Look for "arrow" in each line of the records, and copy the lines that have it.

** Opening Dataset entries block **

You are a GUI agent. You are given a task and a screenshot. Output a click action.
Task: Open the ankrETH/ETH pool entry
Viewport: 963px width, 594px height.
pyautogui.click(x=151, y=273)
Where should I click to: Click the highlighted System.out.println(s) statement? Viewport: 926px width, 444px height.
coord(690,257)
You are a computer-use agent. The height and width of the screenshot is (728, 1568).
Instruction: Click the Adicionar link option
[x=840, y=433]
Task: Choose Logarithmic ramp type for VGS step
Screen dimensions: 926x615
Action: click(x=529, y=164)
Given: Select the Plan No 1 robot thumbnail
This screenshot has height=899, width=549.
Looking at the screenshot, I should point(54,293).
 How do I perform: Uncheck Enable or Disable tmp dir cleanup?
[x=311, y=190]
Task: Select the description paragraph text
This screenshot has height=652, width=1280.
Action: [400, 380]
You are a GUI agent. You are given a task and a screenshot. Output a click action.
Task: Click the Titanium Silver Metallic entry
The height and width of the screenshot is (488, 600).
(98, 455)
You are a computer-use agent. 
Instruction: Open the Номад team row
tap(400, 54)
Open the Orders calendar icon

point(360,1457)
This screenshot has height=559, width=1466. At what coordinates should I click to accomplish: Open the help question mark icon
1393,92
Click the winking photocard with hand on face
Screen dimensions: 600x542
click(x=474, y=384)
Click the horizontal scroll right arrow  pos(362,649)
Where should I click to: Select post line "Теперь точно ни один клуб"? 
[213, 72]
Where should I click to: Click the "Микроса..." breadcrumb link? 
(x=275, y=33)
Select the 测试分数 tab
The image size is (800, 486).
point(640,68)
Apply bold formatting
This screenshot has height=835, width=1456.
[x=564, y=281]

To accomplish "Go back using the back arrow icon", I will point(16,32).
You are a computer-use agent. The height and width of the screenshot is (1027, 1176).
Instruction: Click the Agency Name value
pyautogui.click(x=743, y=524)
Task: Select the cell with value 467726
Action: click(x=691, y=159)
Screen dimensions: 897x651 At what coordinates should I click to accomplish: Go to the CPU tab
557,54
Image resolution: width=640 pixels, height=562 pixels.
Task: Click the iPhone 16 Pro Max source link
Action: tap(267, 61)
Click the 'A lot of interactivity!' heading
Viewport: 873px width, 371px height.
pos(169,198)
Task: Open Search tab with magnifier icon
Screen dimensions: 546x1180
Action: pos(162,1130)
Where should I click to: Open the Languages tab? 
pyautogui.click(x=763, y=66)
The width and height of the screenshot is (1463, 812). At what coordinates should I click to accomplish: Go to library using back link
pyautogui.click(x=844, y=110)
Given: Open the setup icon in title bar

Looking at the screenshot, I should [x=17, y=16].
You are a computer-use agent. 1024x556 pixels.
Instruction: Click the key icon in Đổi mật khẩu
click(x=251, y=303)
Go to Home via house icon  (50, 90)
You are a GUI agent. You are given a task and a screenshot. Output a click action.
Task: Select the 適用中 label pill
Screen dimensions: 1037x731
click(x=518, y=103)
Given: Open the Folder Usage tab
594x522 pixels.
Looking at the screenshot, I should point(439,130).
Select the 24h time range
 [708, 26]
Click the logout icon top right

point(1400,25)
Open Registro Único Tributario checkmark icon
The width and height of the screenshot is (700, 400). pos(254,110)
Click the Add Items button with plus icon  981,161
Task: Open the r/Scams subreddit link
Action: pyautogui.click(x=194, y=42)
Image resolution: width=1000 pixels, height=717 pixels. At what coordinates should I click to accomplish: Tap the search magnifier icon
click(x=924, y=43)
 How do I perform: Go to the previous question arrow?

** Closing Dataset entries block **

■ Task output ■
Click the horizontal scroll right arrow  pos(362,649)
To accomplish "Go back using the back arrow icon", I will point(16,32).
 How do I perform: Go to the previous question arrow?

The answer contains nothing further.